SOURCE DATA below:

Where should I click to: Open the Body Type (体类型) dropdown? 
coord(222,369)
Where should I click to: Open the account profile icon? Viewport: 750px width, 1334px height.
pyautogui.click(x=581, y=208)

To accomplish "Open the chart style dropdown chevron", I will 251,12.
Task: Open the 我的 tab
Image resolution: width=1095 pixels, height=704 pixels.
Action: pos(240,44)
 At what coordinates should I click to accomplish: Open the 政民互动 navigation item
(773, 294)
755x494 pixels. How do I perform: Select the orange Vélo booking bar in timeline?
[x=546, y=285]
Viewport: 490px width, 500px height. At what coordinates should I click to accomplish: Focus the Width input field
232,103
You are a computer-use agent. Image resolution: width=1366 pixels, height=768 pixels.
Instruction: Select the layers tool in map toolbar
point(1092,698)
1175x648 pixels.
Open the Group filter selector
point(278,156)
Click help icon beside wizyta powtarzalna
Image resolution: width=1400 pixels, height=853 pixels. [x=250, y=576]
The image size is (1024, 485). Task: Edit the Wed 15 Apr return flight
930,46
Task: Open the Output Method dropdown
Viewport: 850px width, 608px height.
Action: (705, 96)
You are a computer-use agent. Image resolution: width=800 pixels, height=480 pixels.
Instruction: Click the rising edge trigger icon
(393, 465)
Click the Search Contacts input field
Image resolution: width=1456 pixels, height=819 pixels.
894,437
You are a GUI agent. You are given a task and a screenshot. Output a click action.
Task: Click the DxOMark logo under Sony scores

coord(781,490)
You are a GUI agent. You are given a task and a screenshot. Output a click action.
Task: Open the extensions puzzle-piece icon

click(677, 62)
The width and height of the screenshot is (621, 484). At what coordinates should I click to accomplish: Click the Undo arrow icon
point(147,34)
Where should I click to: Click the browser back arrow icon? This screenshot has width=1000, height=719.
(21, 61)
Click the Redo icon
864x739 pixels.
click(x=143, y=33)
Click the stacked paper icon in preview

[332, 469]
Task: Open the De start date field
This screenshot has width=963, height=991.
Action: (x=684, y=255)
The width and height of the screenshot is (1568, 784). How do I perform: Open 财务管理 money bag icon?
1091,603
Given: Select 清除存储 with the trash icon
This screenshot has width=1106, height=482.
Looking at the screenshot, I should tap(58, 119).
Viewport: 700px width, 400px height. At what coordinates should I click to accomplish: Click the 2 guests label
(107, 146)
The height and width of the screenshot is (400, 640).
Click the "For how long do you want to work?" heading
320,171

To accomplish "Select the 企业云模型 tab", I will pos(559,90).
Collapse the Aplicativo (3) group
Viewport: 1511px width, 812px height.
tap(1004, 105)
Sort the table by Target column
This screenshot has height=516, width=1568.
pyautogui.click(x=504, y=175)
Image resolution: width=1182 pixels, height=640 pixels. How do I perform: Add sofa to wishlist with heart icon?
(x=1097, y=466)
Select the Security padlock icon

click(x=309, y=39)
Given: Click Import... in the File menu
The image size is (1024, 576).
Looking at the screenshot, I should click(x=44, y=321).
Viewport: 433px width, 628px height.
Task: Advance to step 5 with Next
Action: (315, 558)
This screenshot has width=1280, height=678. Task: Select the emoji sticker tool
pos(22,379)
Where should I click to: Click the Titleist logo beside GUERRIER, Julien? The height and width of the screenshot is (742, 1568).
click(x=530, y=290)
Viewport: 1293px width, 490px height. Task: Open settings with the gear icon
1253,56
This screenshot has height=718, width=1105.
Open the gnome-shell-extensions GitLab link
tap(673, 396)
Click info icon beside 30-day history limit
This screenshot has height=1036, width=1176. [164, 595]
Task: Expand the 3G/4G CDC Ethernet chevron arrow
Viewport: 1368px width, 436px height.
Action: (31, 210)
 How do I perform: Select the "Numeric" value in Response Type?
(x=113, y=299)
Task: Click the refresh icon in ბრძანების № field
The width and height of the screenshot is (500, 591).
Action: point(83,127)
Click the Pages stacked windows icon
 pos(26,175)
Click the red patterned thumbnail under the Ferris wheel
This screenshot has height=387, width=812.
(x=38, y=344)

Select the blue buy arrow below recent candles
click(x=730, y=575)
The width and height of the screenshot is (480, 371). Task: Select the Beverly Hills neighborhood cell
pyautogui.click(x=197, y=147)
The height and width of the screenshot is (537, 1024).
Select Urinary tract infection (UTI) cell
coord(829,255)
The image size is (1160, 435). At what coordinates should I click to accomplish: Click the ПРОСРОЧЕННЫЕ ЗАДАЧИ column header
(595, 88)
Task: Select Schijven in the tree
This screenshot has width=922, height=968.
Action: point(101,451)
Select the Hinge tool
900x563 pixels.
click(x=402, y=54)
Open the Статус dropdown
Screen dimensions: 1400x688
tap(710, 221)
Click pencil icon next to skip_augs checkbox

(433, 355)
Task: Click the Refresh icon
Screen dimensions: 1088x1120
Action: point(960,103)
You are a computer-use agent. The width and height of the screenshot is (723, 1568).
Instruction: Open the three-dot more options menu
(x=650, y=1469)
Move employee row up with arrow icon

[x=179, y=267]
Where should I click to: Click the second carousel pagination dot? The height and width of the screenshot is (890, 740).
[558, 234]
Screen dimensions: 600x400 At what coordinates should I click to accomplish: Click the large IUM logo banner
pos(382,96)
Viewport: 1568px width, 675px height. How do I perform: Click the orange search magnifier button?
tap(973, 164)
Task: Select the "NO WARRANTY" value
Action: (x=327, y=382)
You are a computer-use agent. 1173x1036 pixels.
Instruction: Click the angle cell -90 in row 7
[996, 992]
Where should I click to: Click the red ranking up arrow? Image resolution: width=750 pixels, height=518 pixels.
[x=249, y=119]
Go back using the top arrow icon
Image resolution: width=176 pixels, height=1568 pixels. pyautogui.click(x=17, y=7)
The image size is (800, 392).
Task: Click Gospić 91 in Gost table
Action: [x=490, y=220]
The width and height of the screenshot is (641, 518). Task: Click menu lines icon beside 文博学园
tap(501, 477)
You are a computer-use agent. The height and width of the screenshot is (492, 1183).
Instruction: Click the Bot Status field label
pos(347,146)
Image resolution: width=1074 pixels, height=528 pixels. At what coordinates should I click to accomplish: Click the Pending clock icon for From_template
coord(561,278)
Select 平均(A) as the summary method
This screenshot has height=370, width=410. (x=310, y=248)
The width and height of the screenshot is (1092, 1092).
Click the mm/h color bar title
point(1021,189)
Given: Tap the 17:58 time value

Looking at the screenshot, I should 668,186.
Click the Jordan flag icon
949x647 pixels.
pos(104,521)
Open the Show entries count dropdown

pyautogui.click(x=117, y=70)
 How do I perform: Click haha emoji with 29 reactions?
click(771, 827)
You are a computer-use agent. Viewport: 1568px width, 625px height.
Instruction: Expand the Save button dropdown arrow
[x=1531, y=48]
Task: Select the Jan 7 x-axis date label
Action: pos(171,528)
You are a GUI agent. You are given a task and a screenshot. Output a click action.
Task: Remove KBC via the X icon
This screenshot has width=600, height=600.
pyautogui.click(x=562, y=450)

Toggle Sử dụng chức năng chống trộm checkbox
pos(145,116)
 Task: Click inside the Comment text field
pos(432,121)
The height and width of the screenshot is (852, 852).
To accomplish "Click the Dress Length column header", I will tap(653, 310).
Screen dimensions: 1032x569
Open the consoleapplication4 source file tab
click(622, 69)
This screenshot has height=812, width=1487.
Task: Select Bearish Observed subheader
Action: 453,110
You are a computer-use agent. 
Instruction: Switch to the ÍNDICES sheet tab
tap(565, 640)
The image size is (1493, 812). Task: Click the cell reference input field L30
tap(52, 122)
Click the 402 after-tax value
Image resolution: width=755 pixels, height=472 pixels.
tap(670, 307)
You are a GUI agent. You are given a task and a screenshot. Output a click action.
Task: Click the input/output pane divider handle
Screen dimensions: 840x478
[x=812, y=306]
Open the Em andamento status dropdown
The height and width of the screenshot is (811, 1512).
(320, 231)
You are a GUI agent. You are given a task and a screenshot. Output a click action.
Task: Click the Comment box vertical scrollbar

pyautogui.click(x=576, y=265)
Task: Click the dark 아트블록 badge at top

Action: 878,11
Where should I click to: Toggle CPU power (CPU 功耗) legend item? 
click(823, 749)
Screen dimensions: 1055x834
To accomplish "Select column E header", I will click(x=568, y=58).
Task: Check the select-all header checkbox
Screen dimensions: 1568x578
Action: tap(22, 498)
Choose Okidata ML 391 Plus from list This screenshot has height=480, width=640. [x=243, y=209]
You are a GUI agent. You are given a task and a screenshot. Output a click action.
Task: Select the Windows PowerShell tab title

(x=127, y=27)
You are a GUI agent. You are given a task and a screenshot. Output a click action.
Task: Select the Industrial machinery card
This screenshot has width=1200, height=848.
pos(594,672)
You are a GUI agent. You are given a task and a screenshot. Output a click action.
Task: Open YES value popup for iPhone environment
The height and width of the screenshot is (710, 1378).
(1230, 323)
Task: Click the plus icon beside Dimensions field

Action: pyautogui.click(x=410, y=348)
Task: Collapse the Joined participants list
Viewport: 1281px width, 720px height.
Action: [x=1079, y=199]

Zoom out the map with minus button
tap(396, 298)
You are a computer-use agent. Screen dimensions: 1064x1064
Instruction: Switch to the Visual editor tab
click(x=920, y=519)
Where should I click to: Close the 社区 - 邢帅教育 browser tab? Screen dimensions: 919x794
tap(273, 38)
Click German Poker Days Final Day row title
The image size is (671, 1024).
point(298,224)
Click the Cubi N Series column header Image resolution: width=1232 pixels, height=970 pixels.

End of SOURCE DATA.

TASK GOAL — Starting at the first line of the entries above, please extract each line up to and including the line with "Task: Open the 我的 tab", unchanged, and add nothing.

EXERCISE OUTPUT —
Where should I click to: Open the Body Type (体类型) dropdown? 
coord(222,369)
Where should I click to: Open the account profile icon? Viewport: 750px width, 1334px height.
pyautogui.click(x=581, y=208)

To accomplish "Open the chart style dropdown chevron", I will 251,12.
Task: Open the 我的 tab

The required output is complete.